[[ Extract provided, beginning ]]

So, it never occurred to me to do something like this until I was sharing my first dating experiences with my friends, and I realized... "Wow, everyone is laughing. This shit is funny!" And what better way to heal and grow and deal with the BS of being single than to laugh at yourself, right? Or at least at every boy you encounter.

Even though being single is a drag, the last thing on earth I want or need right now is a boyfriend. I'm still moderately hung up on the ex. He swears he just needs time to get his shit together, yadda yadda. We've decided to stay friends, which might be the dumbest thing I've ever done, or maybe I've grown enough spiritually to understand that sometimes you can love someone, and they can love you, and it just doesn't work. I'm still on the fence on that one.

So, whether or not I've committed emotional suicide, I have decided to take advantage of the large, attractive population of single men in this city. I have no idea what to expect from here, but so far, it's been stories worth sharing!

[[ Extract provided, end ]]
[[ Extracted information, beginning ]]

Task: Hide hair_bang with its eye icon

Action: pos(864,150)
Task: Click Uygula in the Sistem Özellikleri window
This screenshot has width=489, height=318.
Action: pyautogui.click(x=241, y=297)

[[ Extracted information, end ]]

Required actions
- a) Answer these questions using the post on being single:
(i) What was the writer doing when the idea for this first came up?
(ii) What have the writer and the ex decided to do?
(iii) What has the writer decided to take advantage of?
- b) Reproduce word for word the passage of the post on being single starting at "Even though being" and ending at "stories worth sharing!".

List of answers
- a)
(i) Sharing first dating experiences with friends.
(ii) Stay friends.
(iii) The large, attractive population of single men in this city.

- b)
Even though being single is a drag, the last thing on earth I want or need right now is a boyfriend. I'm still moderately hung up on the ex. He swears he just needs time to get his shit together, yadda yadda. We've decided to stay friends, which might be the dumbest thing I've ever done, or maybe I've grown enough spiritually to understand that sometimes you can love someone, and they can love you, and it just doesn't work. I'm still on the fence on that one.

So, whether or not I've committed emotional suicide, I have decided to take advantage of the large, attractive population of single men in this city. I have no idea what to expect from here, but so far, it's been stories worth sharing!